Kantrowitz was "an early champion of gay rights and an indefatigable campaigner for fairer treatment of gay people by the media," the Times notes. Mass, a founder of Gay Men's Health Crisis, called Kantrowitz "a true sage and champion."

He became vice president of the Gay Activists Alliance, one of the first groups founded in the wake of the Stonewall riots, in 1970. That was also the year he came to terms with being gay, according to the Times. He helped found GLAAD, then known as the Gay and Lesbian Alliance Against Defamation, in 1985.

He was a professor in the English department at the City University of New York's College of Staten Island from 1965 to 2006, and while there he created one of the first gay studies courses in the nation. He promoted the work of Walt Whitman and other gay writers.

In 1977 he published a memoir, Under the Rainbow: Growing Up Gay, in which he chronicled the difficulties he and other gay people faced in mid-century America. He twice tried to take his own life, he reported. He also described events in the gay rights movement, including New York City's first Pride march. Much later, in 2009, he was grand marshal of the Staten Island Gay Pride Parade.

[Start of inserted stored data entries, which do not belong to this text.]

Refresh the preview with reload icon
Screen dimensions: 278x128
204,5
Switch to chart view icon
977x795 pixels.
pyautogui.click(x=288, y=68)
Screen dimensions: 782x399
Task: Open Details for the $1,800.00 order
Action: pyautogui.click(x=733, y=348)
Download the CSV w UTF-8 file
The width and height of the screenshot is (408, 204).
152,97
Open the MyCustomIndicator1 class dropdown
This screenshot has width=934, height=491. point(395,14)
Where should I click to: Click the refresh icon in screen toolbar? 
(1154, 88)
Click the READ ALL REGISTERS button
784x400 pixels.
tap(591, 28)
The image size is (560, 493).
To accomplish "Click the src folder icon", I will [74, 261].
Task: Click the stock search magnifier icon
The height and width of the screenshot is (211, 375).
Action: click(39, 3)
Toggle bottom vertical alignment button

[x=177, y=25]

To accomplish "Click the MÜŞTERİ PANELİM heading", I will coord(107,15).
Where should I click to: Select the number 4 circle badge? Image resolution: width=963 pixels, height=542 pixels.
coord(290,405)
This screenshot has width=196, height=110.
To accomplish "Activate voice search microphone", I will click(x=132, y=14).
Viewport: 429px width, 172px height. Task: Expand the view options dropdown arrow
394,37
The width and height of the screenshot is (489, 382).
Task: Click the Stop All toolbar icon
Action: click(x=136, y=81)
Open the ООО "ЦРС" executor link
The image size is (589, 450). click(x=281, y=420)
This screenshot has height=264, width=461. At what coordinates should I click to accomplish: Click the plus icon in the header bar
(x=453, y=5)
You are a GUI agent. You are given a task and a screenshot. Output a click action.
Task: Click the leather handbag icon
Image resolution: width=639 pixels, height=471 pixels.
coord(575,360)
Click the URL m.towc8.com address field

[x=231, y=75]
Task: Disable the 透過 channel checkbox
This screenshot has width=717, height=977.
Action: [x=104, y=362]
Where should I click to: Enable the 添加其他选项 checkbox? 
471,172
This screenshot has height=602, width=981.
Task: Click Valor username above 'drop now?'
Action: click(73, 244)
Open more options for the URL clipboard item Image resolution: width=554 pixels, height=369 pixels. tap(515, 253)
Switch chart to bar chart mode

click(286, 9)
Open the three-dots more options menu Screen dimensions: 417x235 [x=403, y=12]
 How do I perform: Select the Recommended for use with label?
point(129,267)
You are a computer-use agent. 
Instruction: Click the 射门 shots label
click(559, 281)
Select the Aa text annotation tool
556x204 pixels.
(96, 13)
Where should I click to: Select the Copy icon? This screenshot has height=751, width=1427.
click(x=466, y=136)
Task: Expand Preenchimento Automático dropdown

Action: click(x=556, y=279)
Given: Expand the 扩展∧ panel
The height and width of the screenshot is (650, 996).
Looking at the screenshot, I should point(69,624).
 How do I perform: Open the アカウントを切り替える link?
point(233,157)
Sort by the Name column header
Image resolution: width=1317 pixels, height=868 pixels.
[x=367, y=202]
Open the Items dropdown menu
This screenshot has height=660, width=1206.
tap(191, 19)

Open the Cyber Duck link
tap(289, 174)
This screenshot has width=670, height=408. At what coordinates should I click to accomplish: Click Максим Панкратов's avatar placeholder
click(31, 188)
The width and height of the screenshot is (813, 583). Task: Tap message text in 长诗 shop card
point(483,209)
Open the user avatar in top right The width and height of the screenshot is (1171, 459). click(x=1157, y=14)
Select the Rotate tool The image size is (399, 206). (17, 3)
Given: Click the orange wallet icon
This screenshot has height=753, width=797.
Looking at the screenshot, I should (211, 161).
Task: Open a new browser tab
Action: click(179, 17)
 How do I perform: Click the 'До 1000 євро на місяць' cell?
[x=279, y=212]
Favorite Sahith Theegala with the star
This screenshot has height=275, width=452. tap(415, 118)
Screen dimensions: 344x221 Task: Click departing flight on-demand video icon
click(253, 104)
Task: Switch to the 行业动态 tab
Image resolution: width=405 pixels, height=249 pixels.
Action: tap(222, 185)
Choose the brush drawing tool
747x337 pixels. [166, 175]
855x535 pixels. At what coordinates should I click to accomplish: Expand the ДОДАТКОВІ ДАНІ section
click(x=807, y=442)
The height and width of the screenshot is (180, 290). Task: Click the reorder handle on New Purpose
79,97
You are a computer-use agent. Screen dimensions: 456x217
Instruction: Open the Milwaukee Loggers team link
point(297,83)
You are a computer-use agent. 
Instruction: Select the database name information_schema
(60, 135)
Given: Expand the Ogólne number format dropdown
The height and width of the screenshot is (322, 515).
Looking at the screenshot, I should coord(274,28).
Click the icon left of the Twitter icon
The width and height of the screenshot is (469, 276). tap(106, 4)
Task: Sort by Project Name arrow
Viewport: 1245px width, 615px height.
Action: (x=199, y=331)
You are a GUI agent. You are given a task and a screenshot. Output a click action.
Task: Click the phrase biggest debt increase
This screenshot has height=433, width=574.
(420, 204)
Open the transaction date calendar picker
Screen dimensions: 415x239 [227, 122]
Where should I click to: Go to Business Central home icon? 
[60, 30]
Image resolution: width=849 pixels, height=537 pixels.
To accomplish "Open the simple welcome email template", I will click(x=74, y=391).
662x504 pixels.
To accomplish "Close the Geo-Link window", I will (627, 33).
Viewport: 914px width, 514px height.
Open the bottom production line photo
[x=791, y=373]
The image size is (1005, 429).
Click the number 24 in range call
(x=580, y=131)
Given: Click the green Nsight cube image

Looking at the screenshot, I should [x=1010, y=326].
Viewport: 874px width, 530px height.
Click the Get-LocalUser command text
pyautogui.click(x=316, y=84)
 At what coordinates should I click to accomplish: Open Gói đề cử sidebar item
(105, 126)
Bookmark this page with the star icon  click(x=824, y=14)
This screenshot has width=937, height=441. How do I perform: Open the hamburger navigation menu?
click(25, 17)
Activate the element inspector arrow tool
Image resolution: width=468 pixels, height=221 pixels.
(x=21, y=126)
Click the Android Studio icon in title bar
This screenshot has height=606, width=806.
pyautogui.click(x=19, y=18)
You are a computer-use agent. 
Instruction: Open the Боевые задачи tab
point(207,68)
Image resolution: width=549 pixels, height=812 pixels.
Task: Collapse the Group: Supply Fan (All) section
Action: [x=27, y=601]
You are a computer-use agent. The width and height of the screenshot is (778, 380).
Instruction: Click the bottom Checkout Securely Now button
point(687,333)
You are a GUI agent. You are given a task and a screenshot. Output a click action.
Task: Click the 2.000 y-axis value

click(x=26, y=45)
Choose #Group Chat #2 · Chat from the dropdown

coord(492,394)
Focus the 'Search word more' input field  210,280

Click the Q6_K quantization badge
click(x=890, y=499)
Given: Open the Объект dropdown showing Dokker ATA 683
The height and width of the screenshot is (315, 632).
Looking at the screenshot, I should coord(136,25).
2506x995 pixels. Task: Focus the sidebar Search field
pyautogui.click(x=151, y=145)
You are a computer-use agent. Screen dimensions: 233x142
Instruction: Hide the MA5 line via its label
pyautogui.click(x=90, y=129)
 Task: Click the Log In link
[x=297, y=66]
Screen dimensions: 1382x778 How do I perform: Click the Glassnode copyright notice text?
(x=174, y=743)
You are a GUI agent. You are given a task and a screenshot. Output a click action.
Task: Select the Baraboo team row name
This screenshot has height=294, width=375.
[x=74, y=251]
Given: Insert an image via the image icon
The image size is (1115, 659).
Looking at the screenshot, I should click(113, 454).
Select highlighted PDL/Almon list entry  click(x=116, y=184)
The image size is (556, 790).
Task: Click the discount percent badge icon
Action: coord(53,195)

He was a contemporary and friend of many fellow activists, including Vito Russo, author of The Celluloid Closet. He appeared in Vito, a 2011 documentary about Russo, and several other documentaries about the LGBTQ+ community, including Gay Sex in the '70s and After Stonewall. He also was one of the first out gay guests on popular radio and TV talk shows, speaking to Geraldo Rivera, Sally Jessy Raphael, and more.

Tributes are pouring in. "Arnie Kantrowitz's activism paved the way for the growing visibility, protections, and acceptance of the LGBTQ community that we see today," said a statement from Sarah Kate Ellis, president and CEO of GLAAD. "At a time when LGBTQ people were villainized in the public sphere, Arnie bravely used his personal story to educate the public about our community and its history, ultimately fighting for the fair and accurate representation of LGBTQ people and our issues in the media. His legacy inspires us to continue fighting for a future where the most marginalized among us are seen, heard, and protected."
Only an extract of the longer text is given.